___ SUPPLIED DATA ___

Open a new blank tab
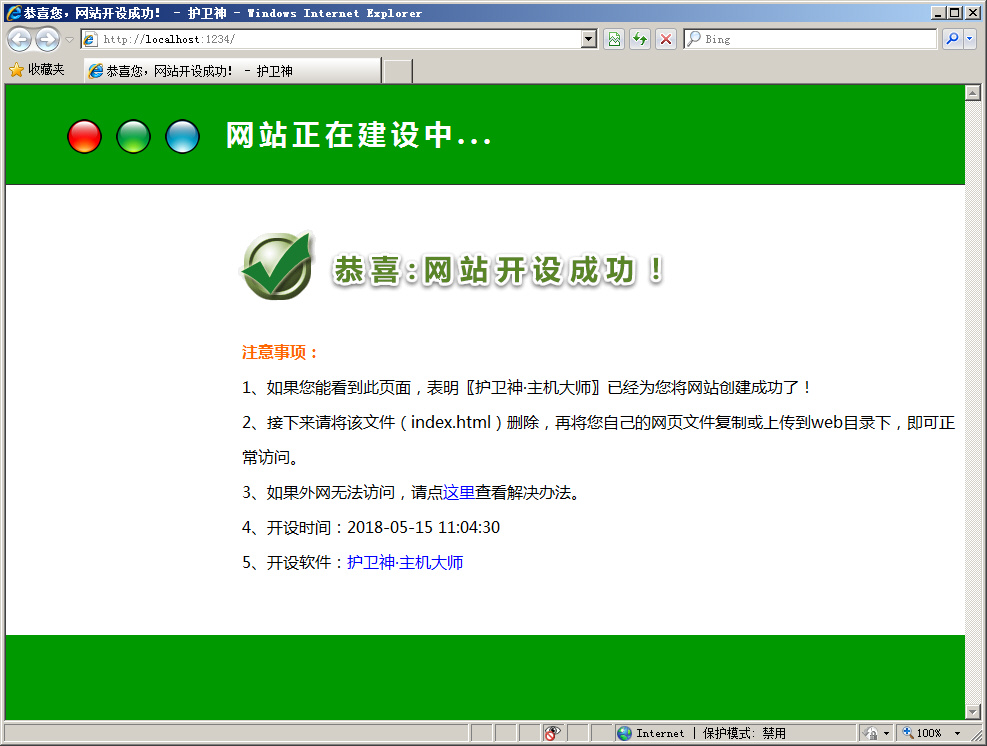This screenshot has width=987, height=746. tap(397, 71)
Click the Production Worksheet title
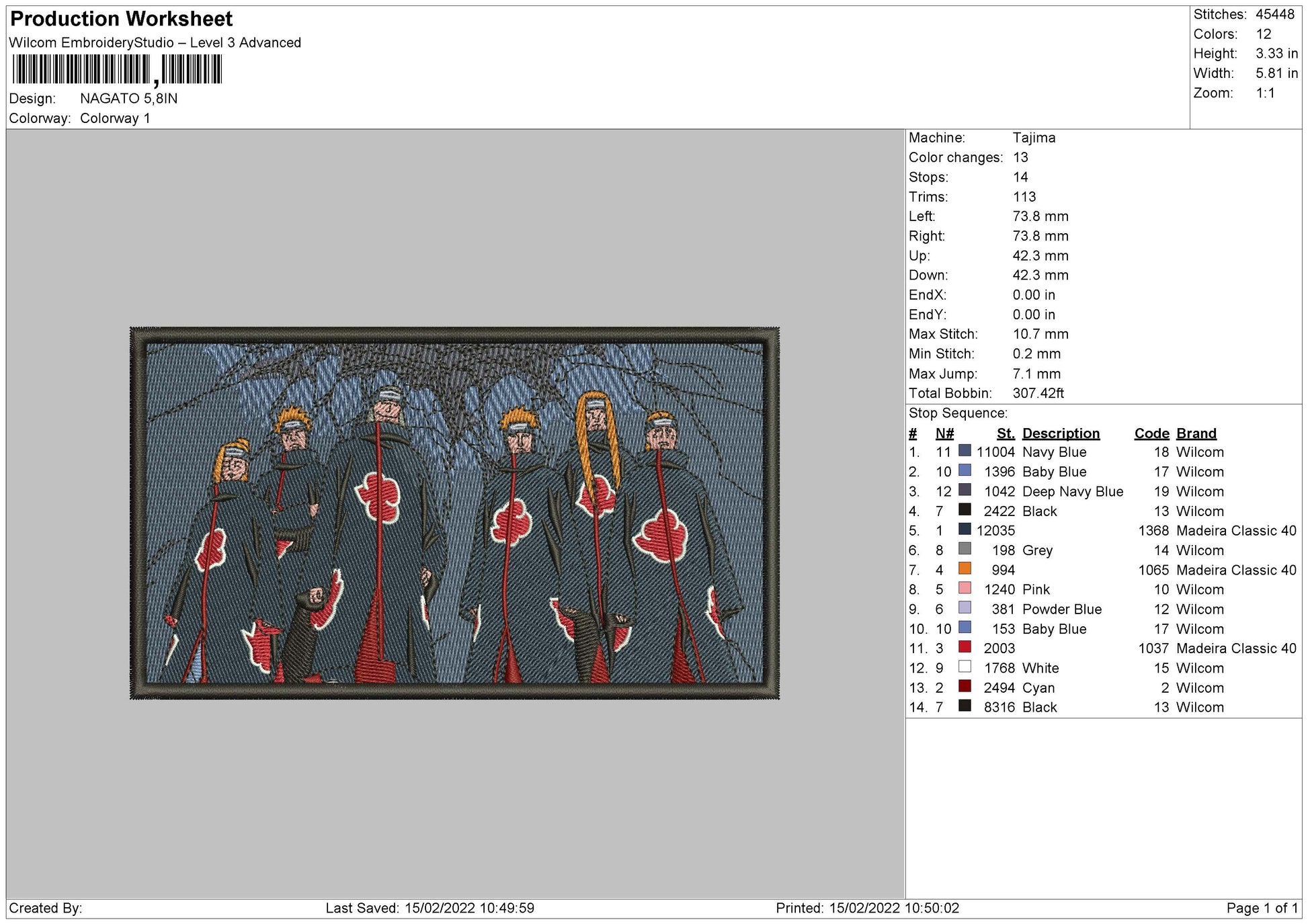 coord(122,19)
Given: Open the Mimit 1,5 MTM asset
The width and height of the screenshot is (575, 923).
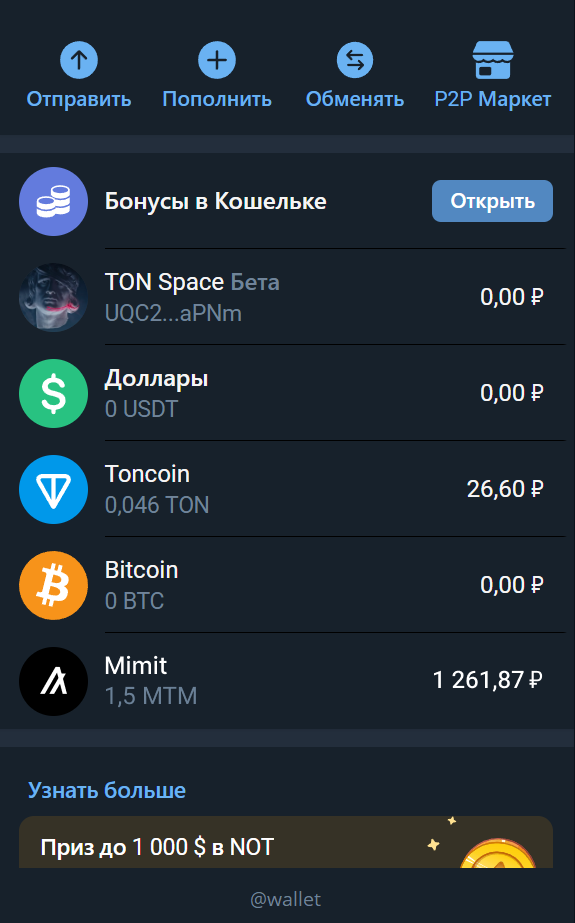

___

- **EXERCISE REQUIREMENTS**: Write these rows as a JSON list of strings, one string per line, skipping blank lines. Leave the pictures out.

- **EXERCISE ANSWER**:
[
  "Open a new blank tab",
  "This screenshot has width=987, height=746. tap(397, 71)",
  "Click the Production Worksheet title",
  " coord(122,19)",
  "Given: Open the Mimit 1,5 MTM asset",
  "The width and height of the screenshot is (575, 923)."
]